# Stored items from a collection:
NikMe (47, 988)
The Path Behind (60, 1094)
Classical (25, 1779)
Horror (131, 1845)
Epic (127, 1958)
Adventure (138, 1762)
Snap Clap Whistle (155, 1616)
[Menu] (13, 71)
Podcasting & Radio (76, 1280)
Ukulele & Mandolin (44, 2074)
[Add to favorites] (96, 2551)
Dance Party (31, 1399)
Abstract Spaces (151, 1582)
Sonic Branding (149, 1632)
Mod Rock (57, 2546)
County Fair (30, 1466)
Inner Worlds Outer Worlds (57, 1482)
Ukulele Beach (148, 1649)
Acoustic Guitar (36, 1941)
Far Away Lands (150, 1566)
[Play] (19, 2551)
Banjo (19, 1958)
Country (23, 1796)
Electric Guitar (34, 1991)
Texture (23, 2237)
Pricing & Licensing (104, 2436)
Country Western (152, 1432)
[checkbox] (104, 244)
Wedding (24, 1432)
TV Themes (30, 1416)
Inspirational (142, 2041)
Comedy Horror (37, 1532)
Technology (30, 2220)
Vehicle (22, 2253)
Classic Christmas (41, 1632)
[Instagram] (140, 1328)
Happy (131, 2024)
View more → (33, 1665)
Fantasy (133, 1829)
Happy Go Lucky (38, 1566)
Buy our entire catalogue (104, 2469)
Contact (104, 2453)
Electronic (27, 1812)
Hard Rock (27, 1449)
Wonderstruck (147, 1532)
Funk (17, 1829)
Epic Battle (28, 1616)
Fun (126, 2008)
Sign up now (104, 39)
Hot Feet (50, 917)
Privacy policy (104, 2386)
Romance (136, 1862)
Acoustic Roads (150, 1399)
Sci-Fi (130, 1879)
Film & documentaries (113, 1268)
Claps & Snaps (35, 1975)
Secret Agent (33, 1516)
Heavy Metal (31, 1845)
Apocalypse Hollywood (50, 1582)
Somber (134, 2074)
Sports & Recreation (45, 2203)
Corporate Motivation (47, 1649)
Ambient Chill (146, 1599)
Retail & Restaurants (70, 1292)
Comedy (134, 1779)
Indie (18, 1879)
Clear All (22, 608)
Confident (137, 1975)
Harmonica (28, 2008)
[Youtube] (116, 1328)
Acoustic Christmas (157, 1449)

# Problem requirements:
Your output should be an exact copy of the lines from the one containing "Romance (136, 1862)" through the last line of the data above.

# Answer for the task:
Romance (136, 1862)
Acoustic Roads (150, 1399)
Sci-Fi (130, 1879)
Film & documentaries (113, 1268)
Claps & Snaps (35, 1975)
Secret Agent (33, 1516)
Heavy Metal (31, 1845)
Apocalypse Hollywood (50, 1582)
Somber (134, 2074)
Sports & Recreation (45, 2203)
Corporate Motivation (47, 1649)
Ambient Chill (146, 1599)
Retail & Restaurants (70, 1292)
Comedy (134, 1779)
Indie (18, 1879)
Clear All (22, 608)
Confident (137, 1975)
Harmonica (28, 2008)
[Youtube] (116, 1328)
Acoustic Christmas (157, 1449)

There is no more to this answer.